Using the string "agent" as the key, pull each matching line out of the records below.

** Information follows **

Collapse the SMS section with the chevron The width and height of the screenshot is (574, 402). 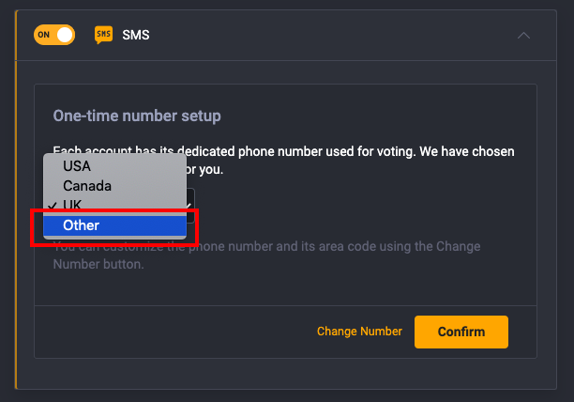(523, 35)
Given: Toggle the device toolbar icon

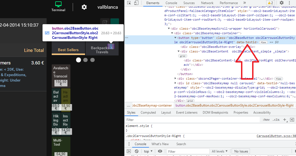Looking at the screenshot, I should pyautogui.click(x=136, y=3).
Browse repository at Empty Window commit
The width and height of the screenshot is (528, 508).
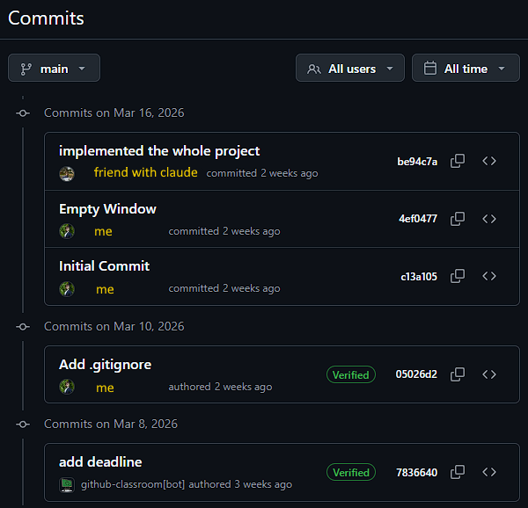pyautogui.click(x=489, y=219)
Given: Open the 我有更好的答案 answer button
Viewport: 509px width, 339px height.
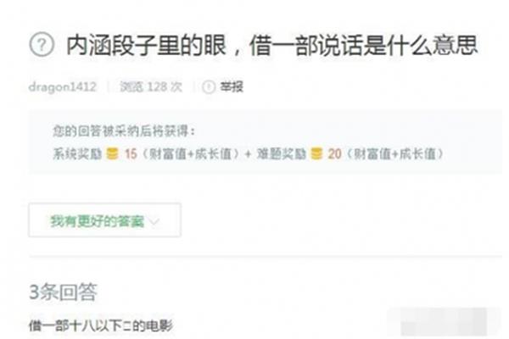Looking at the screenshot, I should 104,220.
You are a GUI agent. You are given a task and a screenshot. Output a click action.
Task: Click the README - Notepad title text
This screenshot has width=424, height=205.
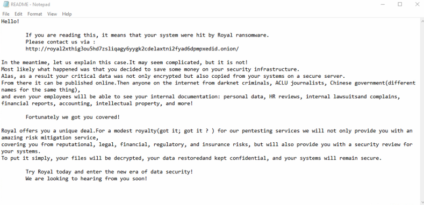(30, 4)
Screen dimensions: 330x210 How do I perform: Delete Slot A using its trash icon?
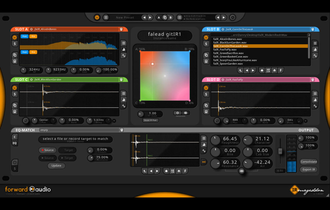pos(121,29)
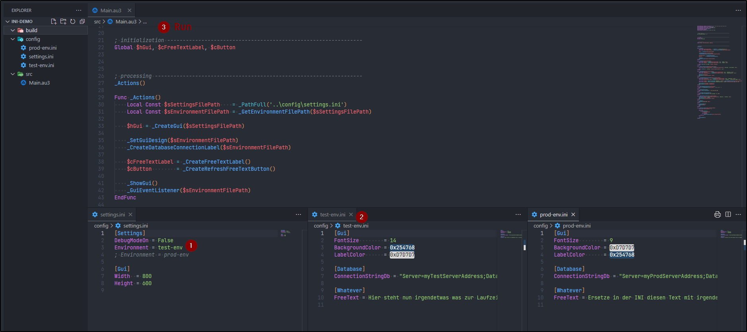Click the 0x254768 color value in test-env.ini
This screenshot has height=332, width=747.
click(x=402, y=247)
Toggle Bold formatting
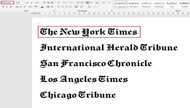This screenshot has width=190, height=108. pos(3,7)
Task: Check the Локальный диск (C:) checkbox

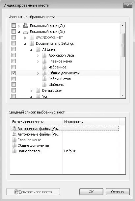Action: [14, 26]
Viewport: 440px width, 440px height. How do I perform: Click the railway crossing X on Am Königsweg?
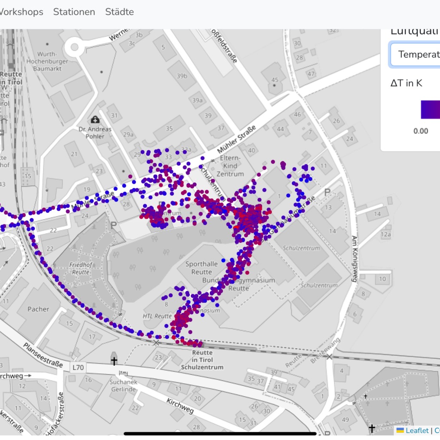point(329,357)
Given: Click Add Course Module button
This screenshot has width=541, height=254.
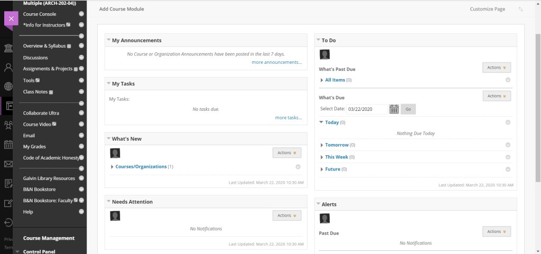Looking at the screenshot, I should (x=122, y=9).
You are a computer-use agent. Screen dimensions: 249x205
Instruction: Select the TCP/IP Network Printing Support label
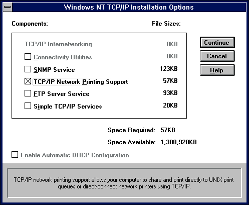tap(81, 82)
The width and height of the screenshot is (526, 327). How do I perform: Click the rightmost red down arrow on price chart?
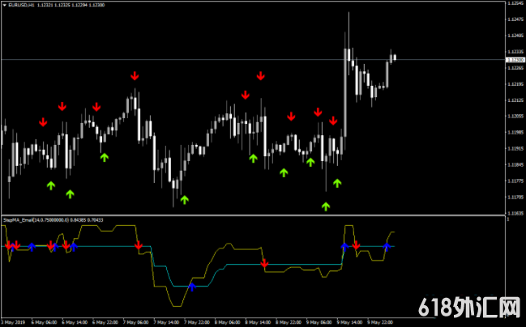pos(332,121)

** End of Information **

## Answer space
You are a GUI agent. You are given a task and a screenshot. Output a click action.
You are a computer-use agent. Screen dimensions: 249x205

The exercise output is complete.